Tell her that she is such an important person in little Maxs life, he obviously ADORES her because of the strong bond they have as she sees so much of him, naturally your Mum is desperate to see little Max & spend some quality time as she so rarely gets to,  it would be so painful for you to see poor little Max being torn between his two doting Grandmothers, would hate to see the veiled sadness in your own Mums eyes as she witnesses this strong bond which she neither could nor would compete with... neither would you wish your dear Mother in law to have her nose put out of joint if little Max was so overjoyed to see the Grandparents he so rarely gets to spend time with that he absorbs himself so basking in their love that he so rarely gets to savour as fully as he does theirs..... [smiley=baby.gif] also poor little Max may find all this a bit overwhelming, he IS after all just a Tot & should be able to enjoy all of his wonderful Grandparents, SO thank her SO MUCH for understanding (what as brick!) & for offering to uproot themselves during all their Christmas festivities, such a kind & unselfish jesture, but you really COULD NOT allow them to, it would be unfair all round, its YOUR Ma & Pas turn & you'll have a special second Christmas with them when you get home because you, Jane & poor little Max will feel so flat after all the festivities & he can have her all to himself & not have to share with another Granny..... :-* what date would suit them best by the way?? 

If you pull this off the only way she can refuse will show her up to be a completely selfish bitch in front of others which I'm guessing is not how she'd like to appear...... :wink: HOPEFULLY this should do the trick - if not, rip her head off & spit down her neck....... :?

GOOD LUCK!


----------



## J55TTC (Apr 25, 2005)

Thanks mrs coope, it might be worth a try however knowing what type of person she is I think I already know the response we are going to get. She is unfortunately very selfish and self centered.

Very nice reply and thanks for taking the time


----------



## mrs coope (Mar 24, 2007)

quote="J55TTC"]Thanks mrs coope, it might be worth a try however knowing what type of person she is I think I already know the response we are going to get.

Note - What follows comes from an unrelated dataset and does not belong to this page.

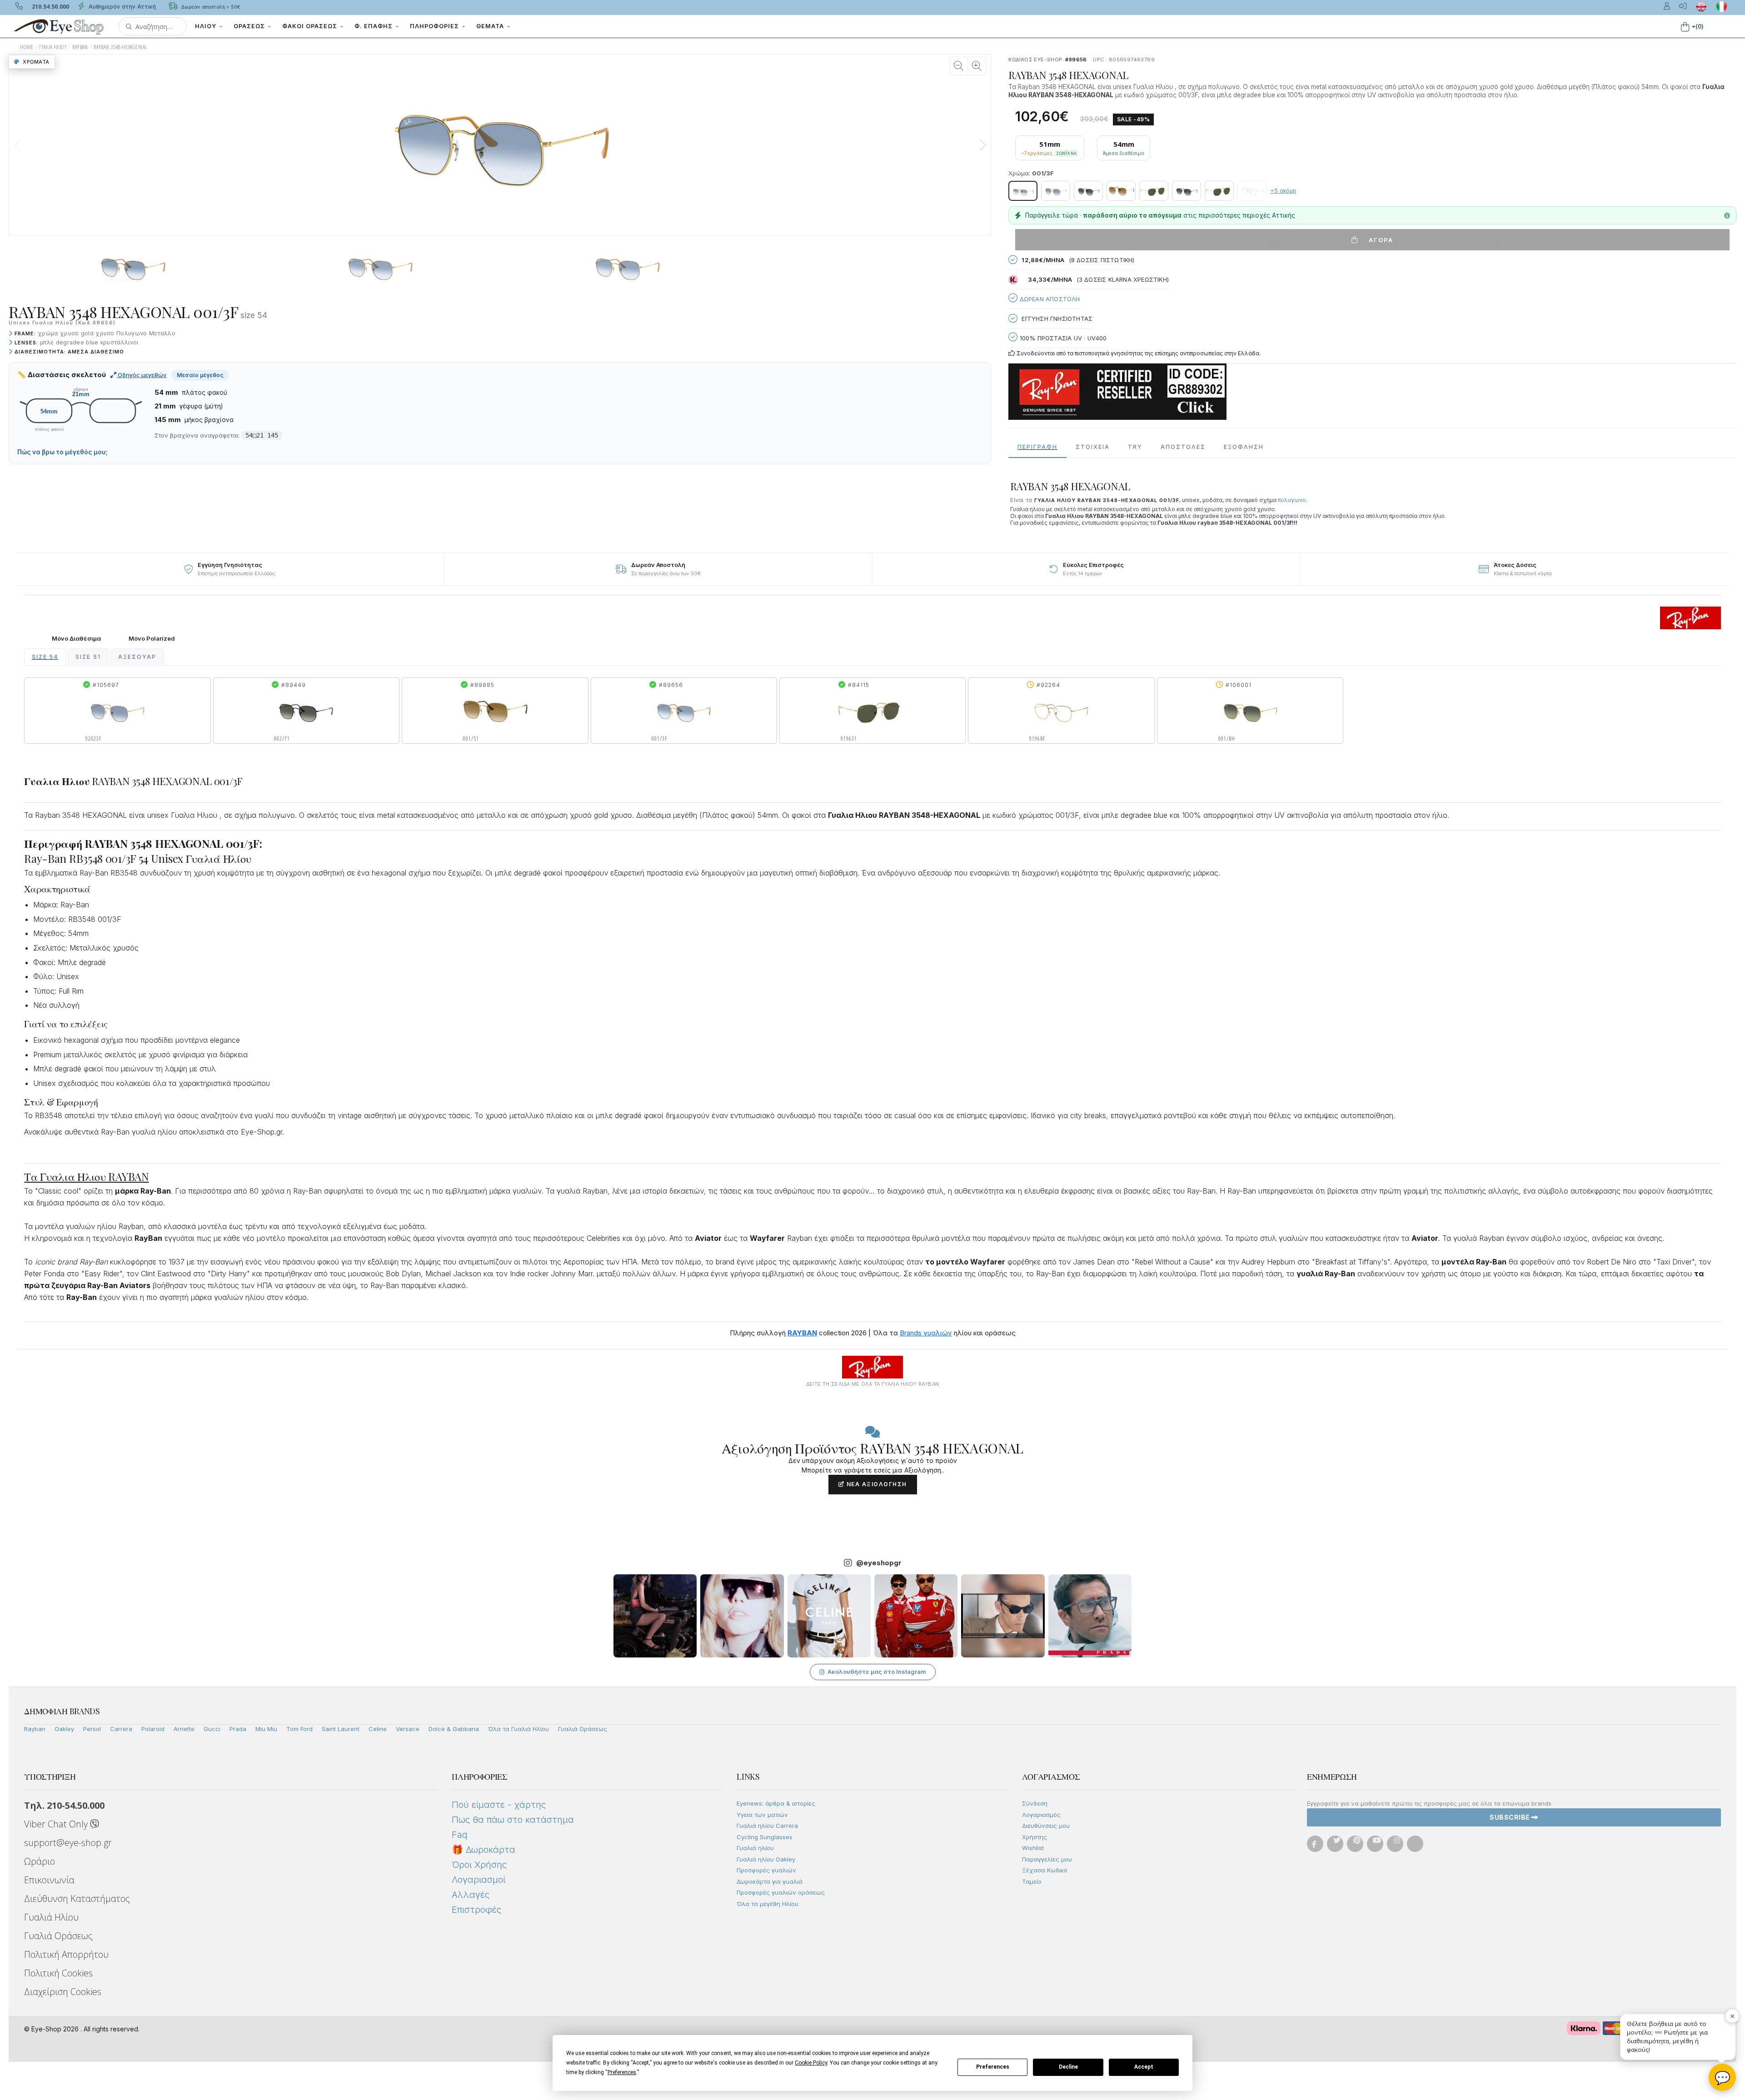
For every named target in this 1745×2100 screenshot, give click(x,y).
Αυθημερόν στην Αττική (121, 6)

She is unfortunately very selfish and self centered.

Very nice reply and thanks for taking the time [/quote]

No worries, I just hope you find a way out of it that won't ruin crimbo for you Jane & Max....

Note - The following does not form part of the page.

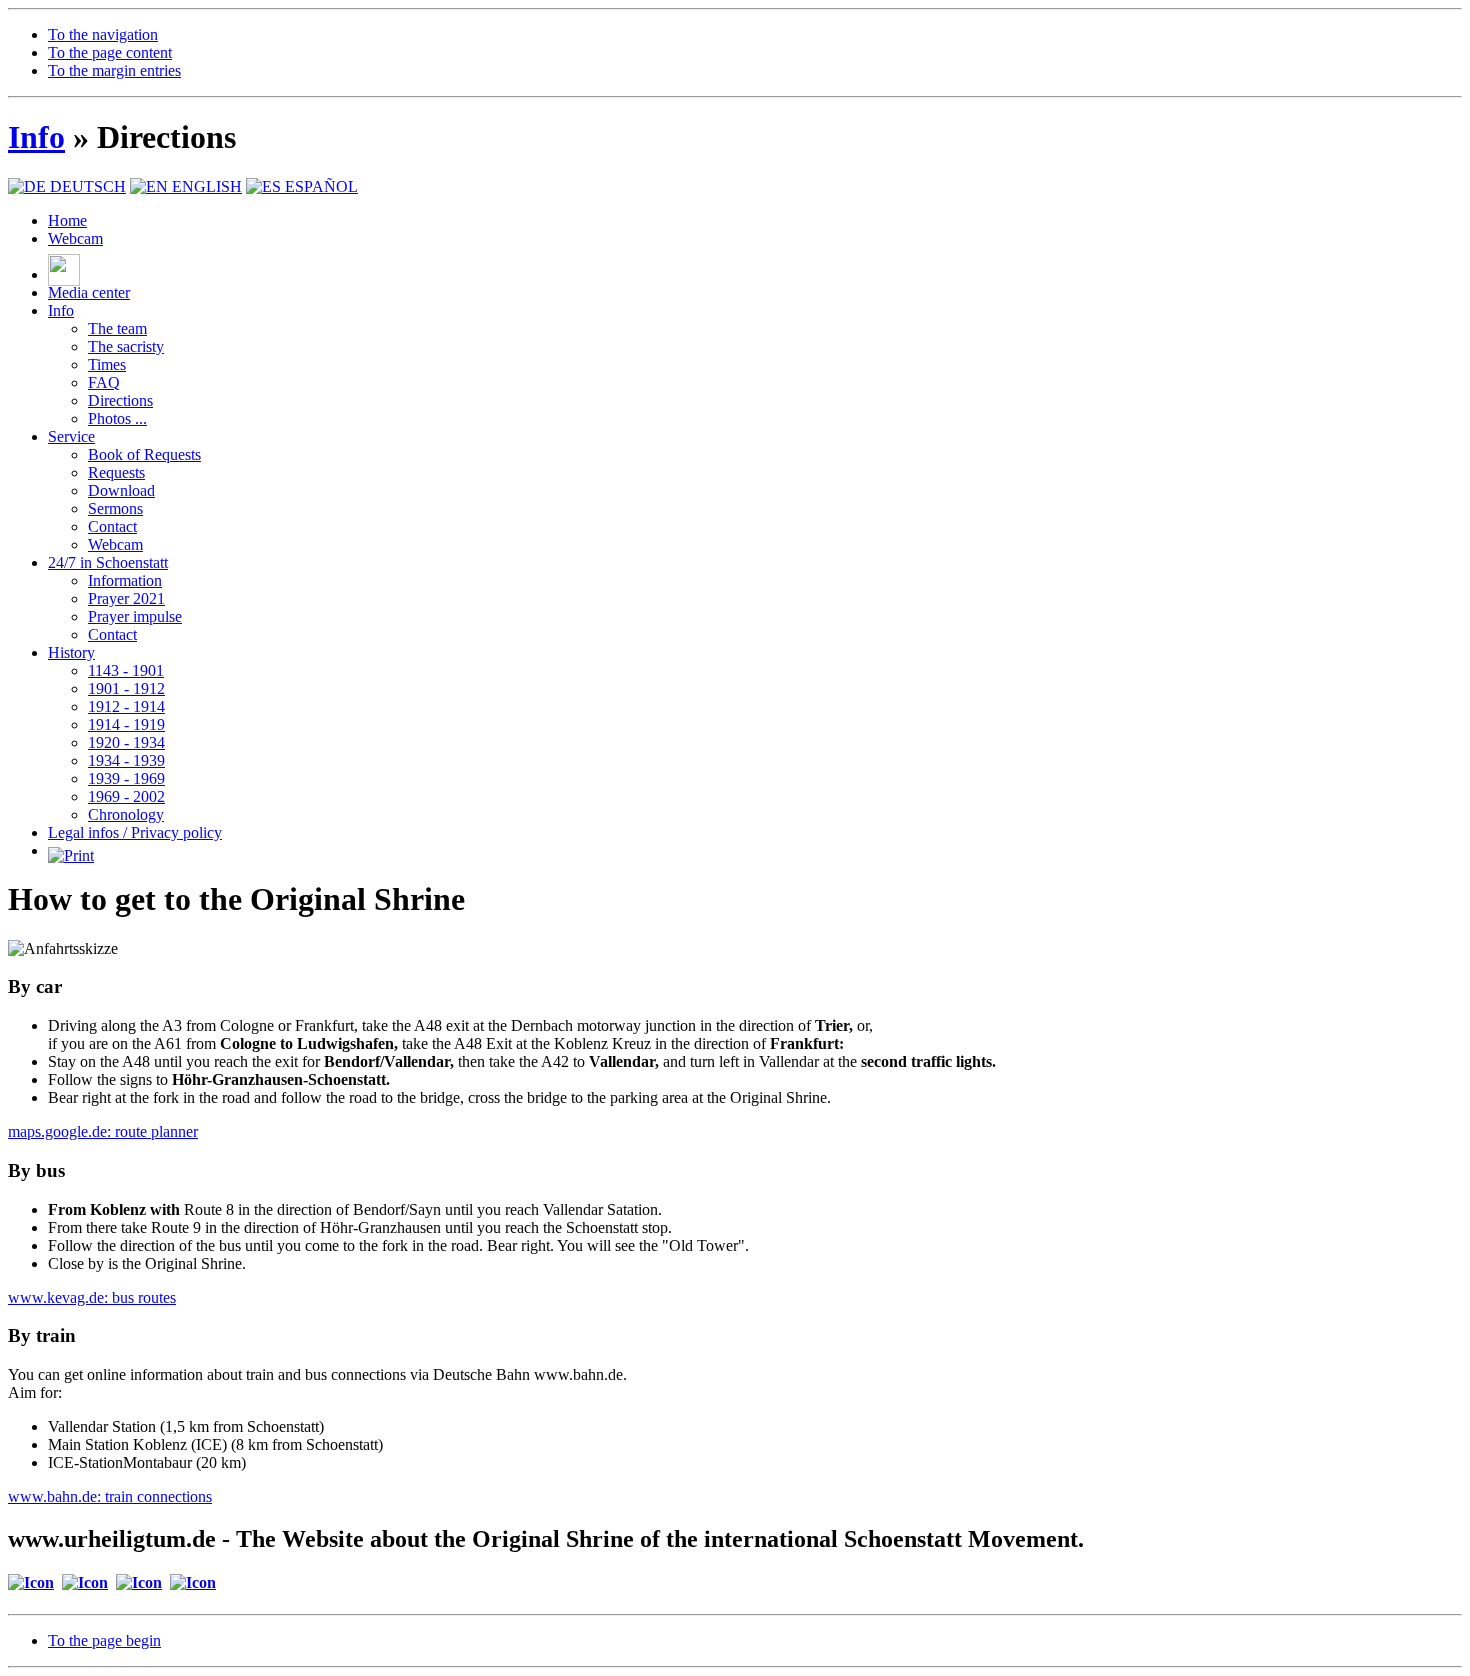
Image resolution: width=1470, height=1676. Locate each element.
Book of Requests (144, 454)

Mothers & Mother-in-laws can be a sodding nightmare, poor old Coope's got two Mother-in-laws to contend with & I've made him promise that if I turn out like either of my Mothers (bet that's gottcha thinking :wink: ) he has my permission to shoot me!!


----------



## E (May 7, 2002)

I must be in the minority here, we go to in-laws each Christmas day and I actually enjoy it 

Havent spent Christmas day with my parents since I was 18 and they usually have their old friends around, although the numbers are dwindling with most of the them dieing off. My wife wouldnt do anything but spend Christmas day with her mum/dad.

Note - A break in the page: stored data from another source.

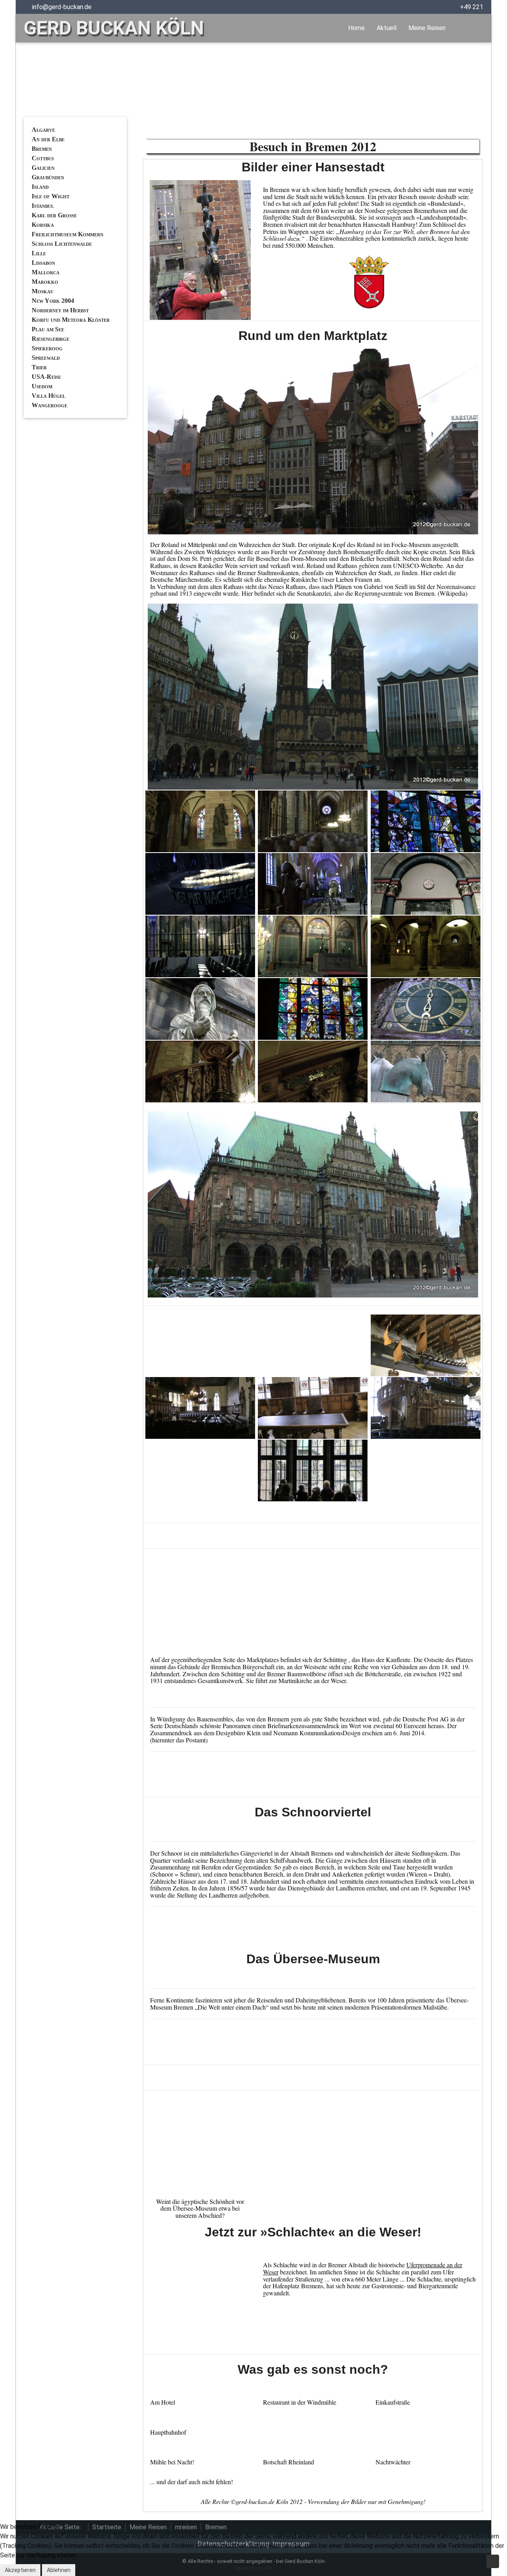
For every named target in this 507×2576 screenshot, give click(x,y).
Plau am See (48, 329)
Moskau (42, 291)
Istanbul (43, 205)
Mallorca (45, 272)
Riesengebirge (50, 338)
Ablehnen (59, 2570)
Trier (39, 367)
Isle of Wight (50, 196)
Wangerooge (49, 405)
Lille (39, 253)
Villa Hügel (48, 395)
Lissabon (43, 262)
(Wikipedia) (452, 593)
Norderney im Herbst (60, 310)
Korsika (43, 224)
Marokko (45, 281)
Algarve (43, 129)
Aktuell (386, 28)
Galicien (43, 167)
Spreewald (46, 357)
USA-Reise (46, 376)
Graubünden (48, 177)
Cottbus (43, 158)
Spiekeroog (47, 348)
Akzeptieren (20, 2570)
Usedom (42, 386)
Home (356, 28)
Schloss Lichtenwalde (62, 243)
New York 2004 (53, 300)
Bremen (42, 148)
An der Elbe (48, 139)
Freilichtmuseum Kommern (67, 234)
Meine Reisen (427, 28)
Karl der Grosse (54, 215)
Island (40, 186)
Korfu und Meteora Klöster (71, 319)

Luckily, or unluckily :? both sets of parents are only about 30 mins away from us so we spend Christmas day at hers and Boxing day at mine, along with my 3 brothers and their families.

Each year I wind her up by saying we should go away at Christmas but there's no way she would be parted from her mum.

E


----------



## J55TTC (Apr 25, 2005)

Youre lucky E, by the sounds of it your in-laws are nice people to be around - mine arent unfortunately


----------



## Lisa. (May 7, 2002)

When you have a family of your own you should be able to spend it at home, on your own. 
Make a rule that you have decided to spend this day EVERY year with your wife and child/ren only.
Then you invite both sets of grand parents to yours for Boxing day ( get them to do the washing up) then go down to France with your parents the day after Boxing day for NY.

Simple 

Make the rule now Max is little and stick to it. Good luck


----------



## John C (Jul 5, 2002)

Yiekes, what a selfish cow!

The inviting herself is just the final straw, height of bad manners.

Look in the bright side, what are the chances that taking a contract out on her would be cheaper in France? :twisted:

Looking forward to the post the day after you finally get to say what you feel....best of luck!

Bon Noel


----------



## Molehall (Jan 8, 2003)

Option 1

Kill the in-law(s). You'll only serve a few years under the current regime.

Option 2

There are numerous organisations that arrange for lonely foreigners to stay with an English family over Xmas. These foreigners are usually well educated, polite and delightful company. You'll be doing a good deed (huge feel good factor) and, if you choose the right nationality (one that your in-laws dislike), you'll piss the in-laws off. Repeat as necessary.

Option 3

Food poisoning.

Option 4

Itching powder.

Option 5

Dog/cat sit a friend's dog/cat who's going away over Xmas. Works best if in-laws hate dogs/cats.

Option 6

Invite alcoholic friend to Xmas meal. Ply him/her with drink and encourage him/her to argue with in-laws. At worst you'll have to drive drunk friend home, which at least gets you out of the house.

Option 7

Carry out options 1-6 simultaneously.     

Good luck.


----------



## garyc (May 7, 2002)

Wondermikie said:


> J55TTC said:
> 
> 
> > Bitch you need to fuck off and leave me and my family alone!
> ...


...except she is actually part of your family (or vice versa). :wink:

We had both sets of folks over to our place last Xmas. It's much easier than mobilising kids -who generally want to be in their own homes come the festive season. It's prolly my dad's last one this year (The Big C), so it is important that he gets to see his grand daughter. Otherwise we would have a quiet one and fit the parents into our plans. It pays not to get into 'whose turn is it this year?' stuff, as it usually pleases noone.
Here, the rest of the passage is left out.